08/02/2011 - Some small and regional U.S. banks are prohibiting unhappy customers from taking their complaints to court or joining class-action lawsuits, instead requiring them to resolve disputes through arbitration.
The banks are emboldened by a U.S. Supreme Court ruling in April that said state laws can't supersede private contracts that require customers to present their complaints individually to an arbitrator.
The decision attracted attention from financial firms and other companies like cellphone providers that embrace mandatory third-party arbitration for customer gripes, saying it helps them resolve disputes fairly for customers and more cleanly than getting tied up in lengthy and costly court cases.
Consumer advocates say they don't like arbitration because it restricts the ways in which a customer can resolve a dispute, and that consumers are less likely to go through the arbitration process than to sue.
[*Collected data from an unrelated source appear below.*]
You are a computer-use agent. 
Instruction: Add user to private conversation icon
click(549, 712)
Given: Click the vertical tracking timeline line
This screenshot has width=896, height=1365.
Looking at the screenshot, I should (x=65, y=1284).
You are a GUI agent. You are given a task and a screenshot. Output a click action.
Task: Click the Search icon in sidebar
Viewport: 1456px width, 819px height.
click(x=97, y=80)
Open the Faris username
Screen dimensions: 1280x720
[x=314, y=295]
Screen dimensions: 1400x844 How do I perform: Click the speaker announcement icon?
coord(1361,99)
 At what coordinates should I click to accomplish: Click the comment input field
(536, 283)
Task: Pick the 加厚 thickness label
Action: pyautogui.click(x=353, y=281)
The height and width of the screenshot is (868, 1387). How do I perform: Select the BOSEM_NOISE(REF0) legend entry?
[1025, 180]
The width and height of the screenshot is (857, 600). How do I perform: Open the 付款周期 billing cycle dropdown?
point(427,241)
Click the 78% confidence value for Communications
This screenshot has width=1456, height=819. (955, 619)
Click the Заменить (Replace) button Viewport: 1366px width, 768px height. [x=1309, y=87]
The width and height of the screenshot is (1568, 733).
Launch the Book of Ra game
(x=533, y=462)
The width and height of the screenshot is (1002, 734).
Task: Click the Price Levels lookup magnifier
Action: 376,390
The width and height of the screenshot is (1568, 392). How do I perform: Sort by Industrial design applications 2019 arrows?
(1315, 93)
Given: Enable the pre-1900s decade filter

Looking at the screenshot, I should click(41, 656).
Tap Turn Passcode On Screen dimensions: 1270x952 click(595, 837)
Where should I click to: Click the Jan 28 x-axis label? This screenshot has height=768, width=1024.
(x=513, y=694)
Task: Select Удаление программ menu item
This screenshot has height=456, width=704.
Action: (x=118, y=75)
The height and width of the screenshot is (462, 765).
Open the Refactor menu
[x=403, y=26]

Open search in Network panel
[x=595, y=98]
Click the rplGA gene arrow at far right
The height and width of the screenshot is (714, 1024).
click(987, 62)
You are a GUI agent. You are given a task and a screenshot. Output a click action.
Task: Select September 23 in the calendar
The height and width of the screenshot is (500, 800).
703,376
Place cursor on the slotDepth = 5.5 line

The nation's largest banks have long included such provisions in credit-card agreements and consumer-deposit products like checking and savings accounts.
According to a recent survey by Pew Charitable Trusts, nearly three-quarters of 265 accounts offered by the 10 largest U.S. banks included mandatory arbitration provisions.
Still, the practice is scattered. Wells Fargo & Co. and J.P. Morgan Chase & Co. both include mandatory-arbitration clauses in their deposit accounts, according to the companies.
"We need more scrutiny over these things and make sure they are fair to consumers," said Susan Weinstock, a project director at Pew.